- **QUESTIONS ON THE MATERIAL**:
(a) In the real estate finance article, what did McDougall study at Oxford University?
(b) Continue the real estate finance article from its final sentence.

Having studied geophysics at Oxford University – and with no desire to become a geophysicist – McDougall had considered a career in management consultancy before a close friend working in real estate suggested the industry to her. “My friend described it as an engaging industry, focused on relationships and full of interesting personalities,” she says.
McDougall’s transition to real estate lending came after handling a debt financing deal for Trillium. Although the firm typically used parent company Land Securities’ balance sheet to finance its property, doing a rare debt deal with Eurohypo led to a job offer from the bank to join its origination team.
“I spent the mid-2000s, probably the most interesting time in real estate finance that we’ve seen for a while, working in both UK and continental European origination. There were a wide range of products at first – acquisition loans, bridge facilities, CMBS – so I got broad experience.”
In 2008, McDougall joined WestImmo, working for Peter Denton, now at the Hyde Group. “They had a small loan book at the time and not many legacy issues, so we could hit the ground running and do high-level deals as there was very little liquidity in the market.”
As WestImmo was earmarked to be sold, origination was put on hold and McDougall joined pbb Deutsche Pfandbriefbank in 2011 as head of international clients in the UK. This role introduced her to the client set she worked with at Lloyds, including private equity firms, sovereign wealth funds and pension funds.
“In the 2000s, every year worked in the property lending industry felt like two because there were such long hours, such a variety of deals and clients. Throughout my career I’ve always ensured that I’ve been in the active part of the market. There hasn’t been a period where a lending team I’ve been part of has been idle.”
Feeney’s real estate legacy at Lloyds
Between 2013 and 2017, during John Feeney’s tenure as head of Lloyds’ real estate unit, the business’s priorities changed considerably.
“The business I inherited in 2013 was still in part a function of the financial crisis we were coming out of,” explains Feeney. “We were selling down our non-core portfolios and clearly real estate had been a large part of the problems the group experienced through the crisis, so the challenge was to rebuild and get the business back to a position where it was contributing actively to the group’s performance.”

- **ENTRIES SUPPLIED**:
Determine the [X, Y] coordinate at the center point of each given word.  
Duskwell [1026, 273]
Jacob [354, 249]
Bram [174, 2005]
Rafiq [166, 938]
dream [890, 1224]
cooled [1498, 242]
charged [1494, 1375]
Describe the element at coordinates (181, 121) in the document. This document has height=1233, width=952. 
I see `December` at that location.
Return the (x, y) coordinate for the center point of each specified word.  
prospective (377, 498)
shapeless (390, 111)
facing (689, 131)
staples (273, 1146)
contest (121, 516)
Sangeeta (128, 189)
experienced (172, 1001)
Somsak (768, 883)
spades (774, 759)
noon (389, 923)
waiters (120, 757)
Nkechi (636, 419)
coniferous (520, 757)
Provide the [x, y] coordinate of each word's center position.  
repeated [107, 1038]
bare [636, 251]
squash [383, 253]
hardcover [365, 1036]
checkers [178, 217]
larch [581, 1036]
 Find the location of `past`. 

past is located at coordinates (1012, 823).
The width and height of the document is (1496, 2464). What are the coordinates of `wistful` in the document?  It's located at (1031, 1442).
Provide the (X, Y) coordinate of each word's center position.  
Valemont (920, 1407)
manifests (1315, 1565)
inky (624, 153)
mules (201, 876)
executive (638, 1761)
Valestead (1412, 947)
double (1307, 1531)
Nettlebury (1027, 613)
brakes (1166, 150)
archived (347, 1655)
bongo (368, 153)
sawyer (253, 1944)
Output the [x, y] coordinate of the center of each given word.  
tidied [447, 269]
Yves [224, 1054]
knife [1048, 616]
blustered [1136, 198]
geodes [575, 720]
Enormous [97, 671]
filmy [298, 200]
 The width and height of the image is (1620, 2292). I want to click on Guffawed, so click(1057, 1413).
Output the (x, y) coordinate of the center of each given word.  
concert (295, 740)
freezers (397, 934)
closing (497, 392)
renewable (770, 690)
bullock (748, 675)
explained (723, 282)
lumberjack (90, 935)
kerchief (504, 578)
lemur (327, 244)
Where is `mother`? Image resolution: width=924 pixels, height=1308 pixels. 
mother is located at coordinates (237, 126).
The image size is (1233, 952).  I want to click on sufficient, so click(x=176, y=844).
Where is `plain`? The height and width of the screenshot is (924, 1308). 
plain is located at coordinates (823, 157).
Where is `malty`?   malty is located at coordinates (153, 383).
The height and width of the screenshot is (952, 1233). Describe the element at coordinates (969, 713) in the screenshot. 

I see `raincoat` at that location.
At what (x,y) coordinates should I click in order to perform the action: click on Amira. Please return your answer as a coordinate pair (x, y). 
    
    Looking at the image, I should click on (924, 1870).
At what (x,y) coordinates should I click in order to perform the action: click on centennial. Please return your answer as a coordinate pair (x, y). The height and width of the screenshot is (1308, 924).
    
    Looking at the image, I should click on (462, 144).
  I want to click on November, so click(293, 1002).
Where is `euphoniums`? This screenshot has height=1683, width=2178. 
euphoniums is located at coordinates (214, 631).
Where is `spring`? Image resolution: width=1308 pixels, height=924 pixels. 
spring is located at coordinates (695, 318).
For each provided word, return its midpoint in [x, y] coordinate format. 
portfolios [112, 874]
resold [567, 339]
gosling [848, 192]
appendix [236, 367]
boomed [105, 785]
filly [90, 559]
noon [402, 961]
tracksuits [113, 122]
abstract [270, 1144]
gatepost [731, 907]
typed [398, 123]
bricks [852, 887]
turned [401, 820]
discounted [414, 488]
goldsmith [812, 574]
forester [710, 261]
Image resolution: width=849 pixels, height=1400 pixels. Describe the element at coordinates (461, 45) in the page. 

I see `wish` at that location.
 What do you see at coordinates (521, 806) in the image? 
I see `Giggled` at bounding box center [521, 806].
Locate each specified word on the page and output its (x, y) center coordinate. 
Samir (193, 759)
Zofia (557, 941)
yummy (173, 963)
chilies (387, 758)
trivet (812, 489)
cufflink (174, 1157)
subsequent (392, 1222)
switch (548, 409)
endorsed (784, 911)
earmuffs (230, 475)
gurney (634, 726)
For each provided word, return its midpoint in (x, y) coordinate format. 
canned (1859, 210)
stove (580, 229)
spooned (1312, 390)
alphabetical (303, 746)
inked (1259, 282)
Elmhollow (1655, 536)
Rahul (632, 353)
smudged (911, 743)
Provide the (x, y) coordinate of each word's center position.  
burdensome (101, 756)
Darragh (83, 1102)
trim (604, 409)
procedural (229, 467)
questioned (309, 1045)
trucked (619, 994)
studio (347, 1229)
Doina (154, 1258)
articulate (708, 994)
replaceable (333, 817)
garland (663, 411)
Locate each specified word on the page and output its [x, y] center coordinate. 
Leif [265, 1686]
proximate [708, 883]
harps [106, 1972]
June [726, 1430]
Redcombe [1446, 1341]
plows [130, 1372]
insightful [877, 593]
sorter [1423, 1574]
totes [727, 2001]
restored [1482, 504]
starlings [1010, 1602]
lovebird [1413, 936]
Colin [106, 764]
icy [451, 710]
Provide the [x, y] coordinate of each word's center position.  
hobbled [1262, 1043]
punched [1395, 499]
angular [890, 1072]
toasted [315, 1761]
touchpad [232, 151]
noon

- **RESULTS OF THE TASKS**:
(a) Geophysics.

(b)
Feeney faced the challenge of ramping up property lending within tight risk parameters at the part-nationalised bank. “The challenge of recent years was to find the right business model to continue to be a strong presence in the market, but at the right risk-participation level,” he says.
“I see it as a journey from it being a business that was still recovering from the legacy of the financial crisis, to restoring pride and direction and then figuring out how we could use both our balance-sheet strength and our expertise in the capital markets to create a business that worked for our return on capital.”
That has been achieved through establishing a lending partnership with group insurer Scottish Widows, building up distribution capability to allow the bank to execute large underwrites, and embarking on development lending.
“We brought a sense of purpose to the business by doing things like the green lending initiative; realising we could have an impact and not just be observers,” adds Feeney.
From starting his financial career in structured products such as residential mortgages and consumer debt, through to bond markets including CMBS, Feeney’s career has been weighted towards real estate. His new role encompasses a broader set of clients: “I’m out meeting the likes of Rolls-Royce, Siemens, GE; some of the greatest companies in the world from across many sectors.”